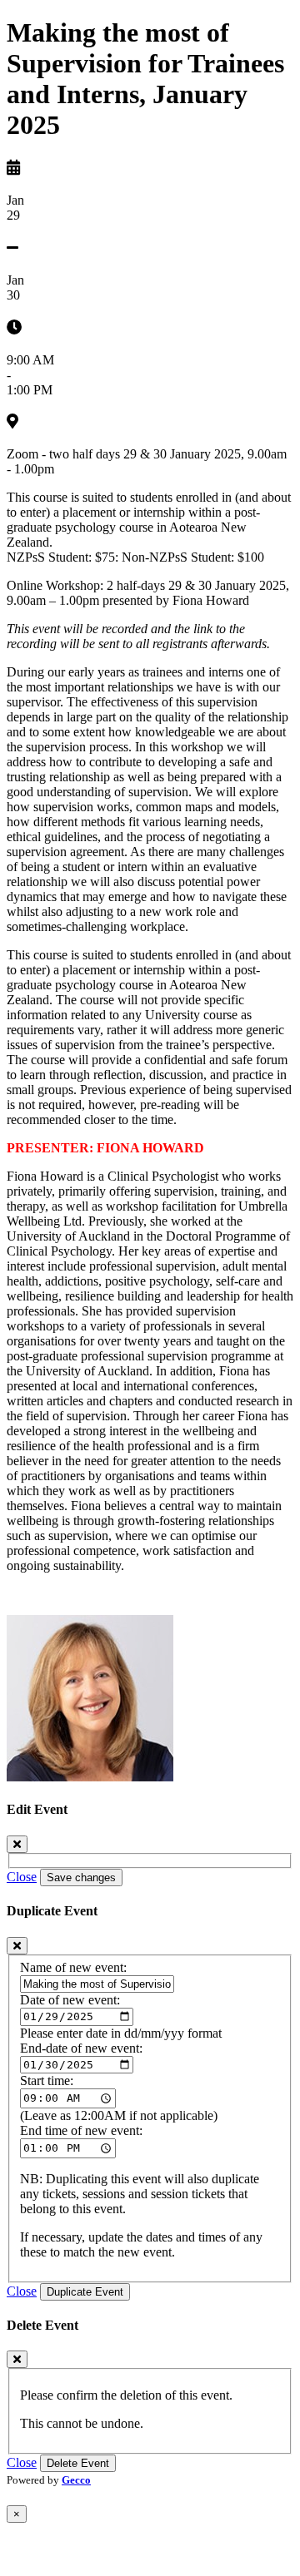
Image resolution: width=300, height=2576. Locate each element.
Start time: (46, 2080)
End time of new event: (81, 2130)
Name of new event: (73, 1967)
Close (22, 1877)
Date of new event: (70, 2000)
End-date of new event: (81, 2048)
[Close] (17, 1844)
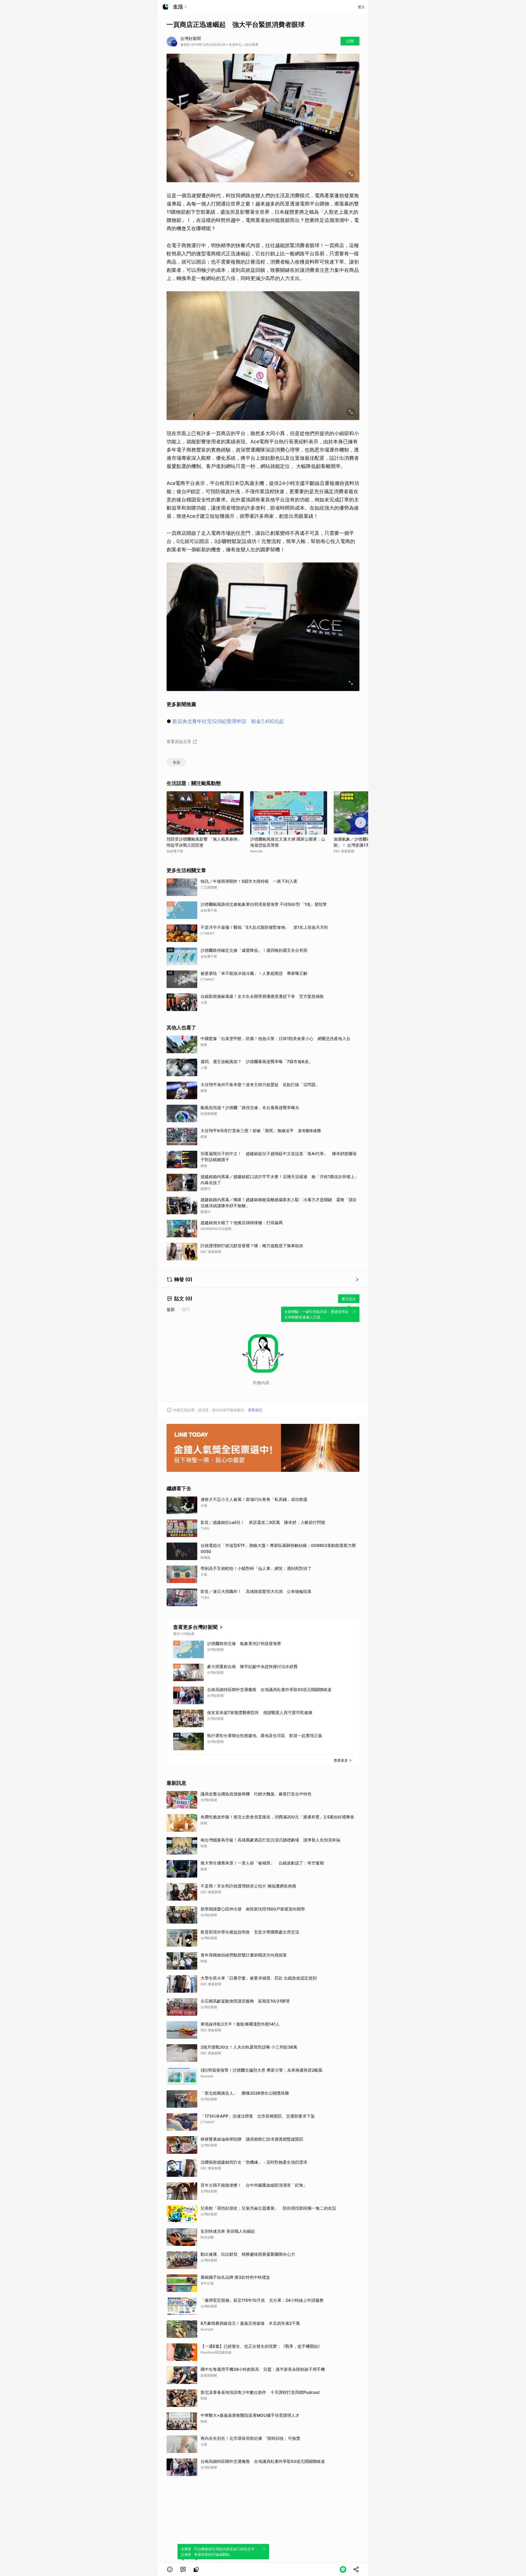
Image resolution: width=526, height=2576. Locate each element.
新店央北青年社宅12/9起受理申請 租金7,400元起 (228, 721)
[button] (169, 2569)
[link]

####

# YOUR INSTRUCTIONS
Please print each entry exactly as it stands, without the pictures.

# ANSWER AREA
Image resolution: width=300, height=2576. Locate each element.
Start time: (46, 2080)
End time of new event: (81, 2130)
Name of new event: (73, 1967)
Close (22, 1877)
Date of new event: (70, 2000)
End-date of new event: (81, 2048)
[Close] (17, 1844)
Image resolution: width=526, height=2576. Locate each element.
新店央北青年社宅12/9起受理申請 租金7,400元起 (228, 721)
[button] (169, 2569)
[link]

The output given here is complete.